Specifically, we ask: how does the work increase when we shift or lag a column in a dataset?
Analyze the time complexity of the following code snippet.
import pandas as pd
n = 10 # example size
data = pd.DataFrame({'values': range(n)})
data['lagged'] = data['values'].shift(1)
This code creates a column with values shifted down by one row, introducing a lag.
Identify the loops, recursion, array traversals that repeat.
- Primary operation: The shift method moves each value down by one position in the column.
- How many times: It processes each of the n rows once to create the lagged column.
As the number of rows n increases, the operation must move each value once.

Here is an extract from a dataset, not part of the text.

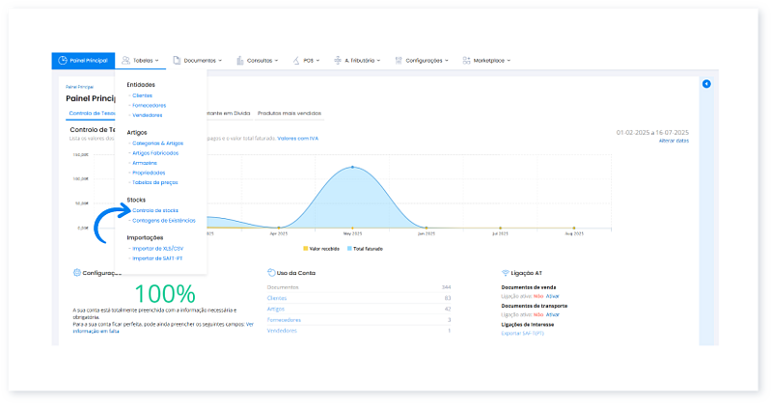This screenshot has width=772, height=405.
Task: Click the Painel Principal dashboard icon
Action: point(64,60)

| Input Size (n) | Approx. Operations |
|---|---|
| 10 | 10 moves |
| 100 | 100 moves |
| 1000 | 1000 moves |
Pattern observation: The work grows directly with the number of rows, so doubling rows doubles the work.
Time Complexity: O(n)
This means the time to shift or lag grows linearly with the number of rows in the data.
[X] Wrong: "Shift or lag operations are constant time because they just move data by one position."
[OK] Correct: Even though the shift is by one position, the operation must touch every row to create the new column, so time grows with data size.
Understanding how simple data transformations scale helps you explain your code's efficiency clearly and confidently in real projects or interviews.
"What if we shifted by k positions instead of 1? How would the time complexity change?"